Niklas Elmehed © Nobel Prize Outreach

SASA Foreign Member Anton Zeilinger, Laureate of the Nobel Prize in Physics

Austrian physicist Anton Zelinger (b. 20 May 1945), a foreign member of the Serbian Academy of Sciences and Arts, together with Alain Aspect and John F. Clauser, is the winner of the 2022 Nobel Prize in Physics. They were awarded for quantum experiments with entangled photons, thus establishing the violation of Bell inequalities and pioneering quantum information science.

Academician A. Zeilinger completed his bachelor’s studies in physics and mathematics at the University of Vienna, received his PhD in 1971, and was elected an assistant professor in 1979. He worked as an associate professor at the Massachusetts Institute of Technology (1981-1983) and the University of Vienna (1983-1990), followed by his work as a professor at the Technical University of Munich (1988-1989), University of Innsbruck (1990-1999) and at the University of Vienna since 1999. He has worked at the Institute for Quantum Optics and Quantum Information of the Austrian Academy of Sciences.

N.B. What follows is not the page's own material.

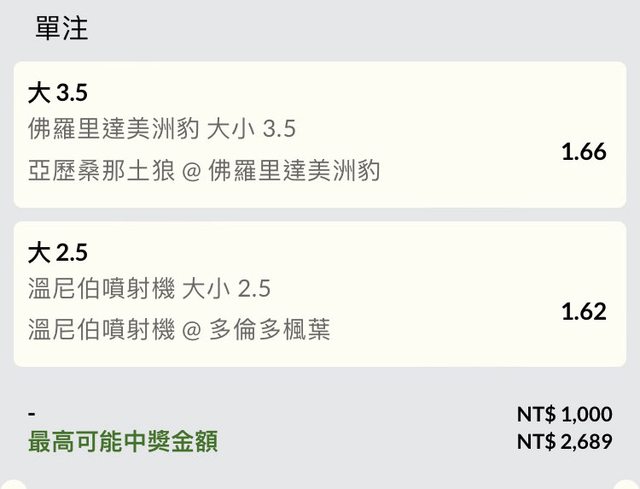Tap the dash above 最高可能中獎金額
Image resolution: width=640 pixels, height=489 pixels.
[x=32, y=413]
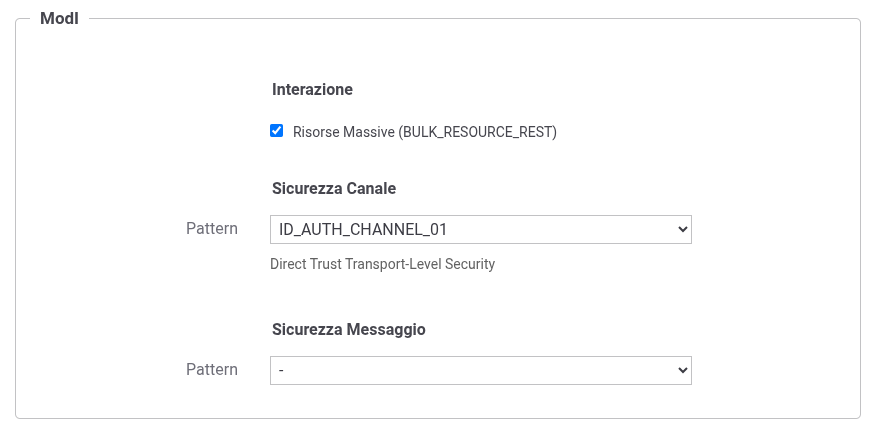Select the ID_AUTH_CHANNEL_01 value text

point(363,229)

He has been a full member of the Austrian Academy of Sciences since 1998,  a member of the German National Academy of Sciences Leopoldina since 2005 and the Berlin-Brandenburg Academy of Sciences since 2002. He was elected a SASA foreign member in 2006.

In 2009, he founded the International Academy Traunkirchen dedicated to the support of gifted students of science and technology.

He has received the following awards: Junior Prize of the Theodor Körner Foundation in 1980; Prix Vinci d’Excellence in 1995 and European Optics Prize in 1997. He was proclaimed the scientist of the year in Austria in 1996, and other awards as follows:  the Science Prize of the City of Vienna in 2000, Humboldt Prize in the same year, Erwin Wenzl Prize in 2001, Austrian cross for merits in sciences and arts in 2001, Johannes Kepler Prize in 2002, Sartorius Prize of the Göttingen Academy of Sciences in 2003, Klopsteg Memorial Award in 2004, Lorenz Oken Medal in 2004, King Faisal International Prize in 2005, an honorary doctorate of the Humboldt University Berlin in 2005, Isaac Newton Medal in 2007 and Wolf Prize in Physics in 2010.